The other thing I’ve picked up on is that the workshop is very gender-focused, binary gender-focused in particular. People have asked me about class, disabilities, race, sexual orientation etc and the answer is — there isn’t enough research done in these areas yet (at least that I’ve found — if anyone reading this has good data in these areas please do get in touch!)
SD: Diversity over the past 2 or 3 years has become a much more prominent discussion in our industry. We see a lot of studios talking about it, or UKIE focusing on it [who recently did a census of the UK Games Industry], GI.biz and Game Dev Heroes have award categories that recognise it etc. But for studios or companies out there that are approaching this for the first time; what advice would you give them?
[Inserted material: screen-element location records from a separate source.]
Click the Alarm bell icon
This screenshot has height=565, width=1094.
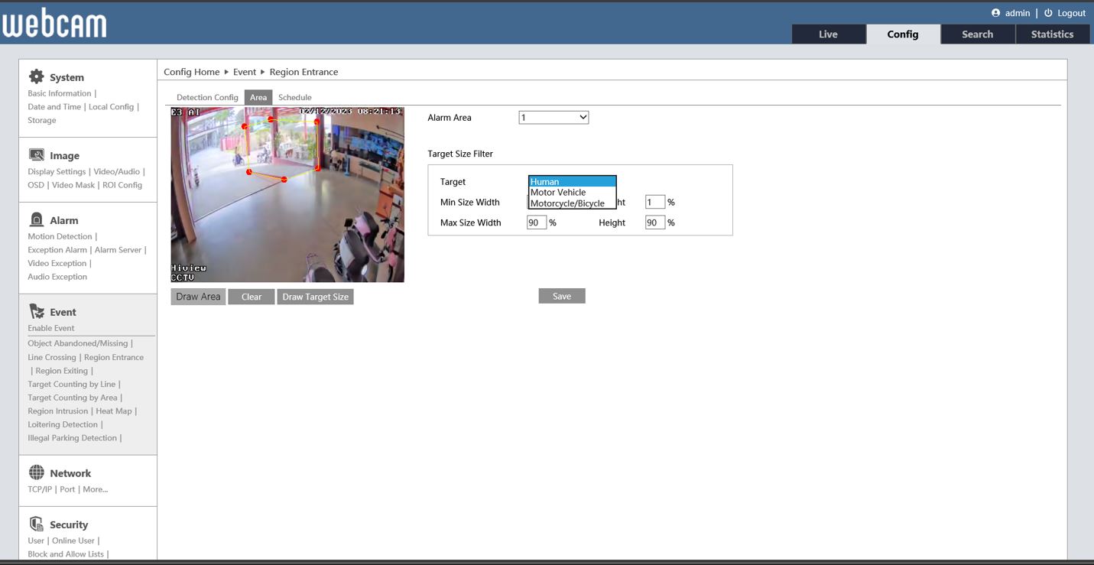coord(36,220)
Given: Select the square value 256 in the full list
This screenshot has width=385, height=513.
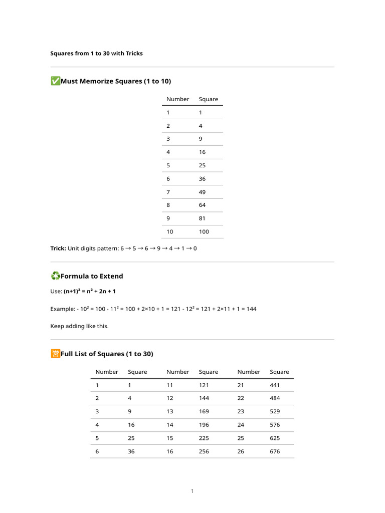Looking at the screenshot, I should pyautogui.click(x=204, y=451).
Where should they start?
C: The really cool thing about the industry now is there’s a lot of people and resources you can turn to. You can sign up to UKIE’s ‘Raise the Game‘ pledge, speak to POC In Play, speak to Code Coven, or Out Making Games, Level Up Link Up, or Balance Patch! All of these people and many more can help you, and give you an idea of what you need to do first.
Secondly, speak to marginalised people in your company or studio. Maybe they have some needs that you aren’t addressing, or there’s something they’ve not been comfortable bringing up with you.
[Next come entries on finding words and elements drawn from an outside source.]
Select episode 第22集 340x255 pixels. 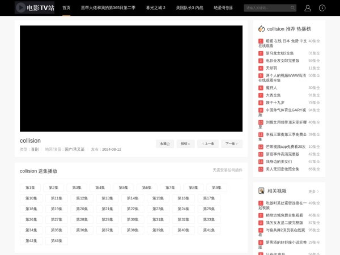click(x=132, y=209)
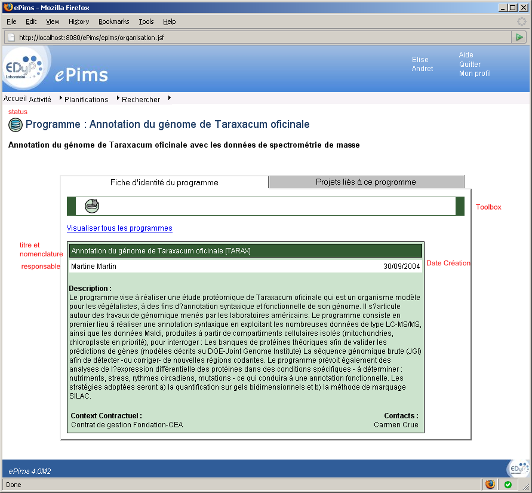Click the program icon in the toolbox bar
The image size is (532, 493).
tap(92, 206)
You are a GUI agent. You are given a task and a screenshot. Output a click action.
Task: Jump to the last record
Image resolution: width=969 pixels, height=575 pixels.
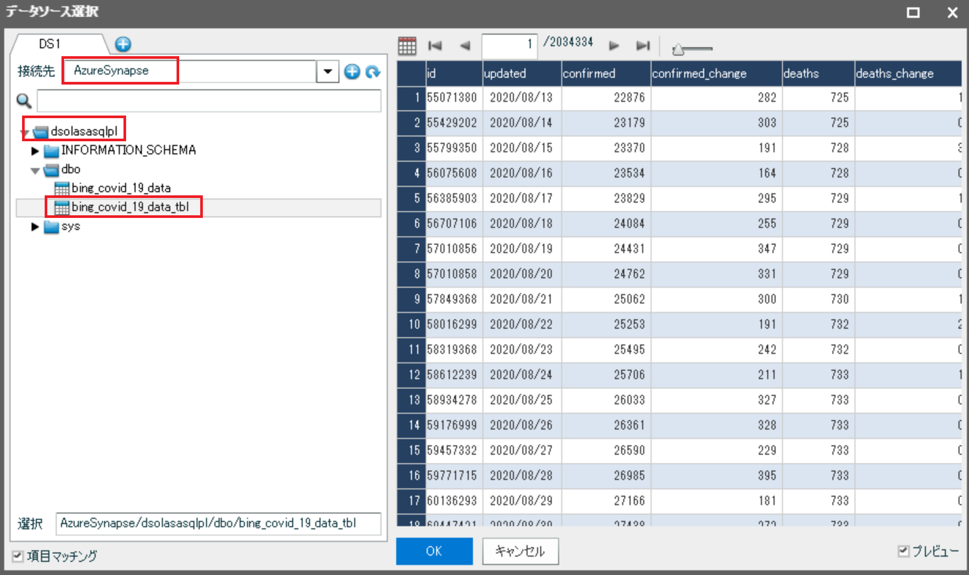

Don’t rely on them to teach you things, that’s where you should refer back to the first point; learn from people who are willing, or make it their business, to teach.
Thirdly, if you’re not in senior leadership and you’re looking into this stuff, your priority needs to be getting your leadership layer on board. There is a lot you can do without them, but you’ll reach a point where you want to change something, or you need a budget, and you’ll need their support and buy-in.
SD: Thinking about diversity wasn’t a part of your role when you joined Splash Damage. However, you’re now officially recognised as ‘Diversity and Inclusion Advisor.’ Has that been one of the biggest signs of buy-in? Has it allowed you to do more?
C: Having a job like ‘Diversity and Inclusion Advisor’ really legitimises the work, and shows everyone inside the studio and out of it how seriously we take this work. We’ve seen people via our internal survey system talk about how seeing that commitment makes them proud to work here, which is amazing.
One of the biggest changes is now D&I [Diversity and Inclusion] has an official budget. We always found the budget for it, but now it’s an official thing.
SD: Is this a role that’s common in the industry?
C: It’s more common in the US, I think. Big companies, big corporate companies, take D&I very seriously. I’m not sure how common it is here, especially in the games industry, but it would be really cool to see more roles like this pop-up!
SD: You’ve been here just over three years. In that time, what do you think are some of the biggest D&I achievements we’ve made?
C: Oh wow. I think it’s difficult to pinpoint it, since a lot of progress we’ve made has been incremental…
I think the way we’ve celebrated pride in such a big way has been awesome, as has the rise of other D&I focused events (like World Culture Day, International Women’s Day, Global Accessibility Awareness Day, or some events around mental health). Seeing the wider studio engage with these events has been so satisfying.
Seeing people be happy and proud to work at Splash Damage, and directly relating that to our D&I approach is so great. We’ve also spoken before about people who have applied to work here because they’ve seen our efforts around these events.
I’m so excited for some of the plans we have over the next couple of years.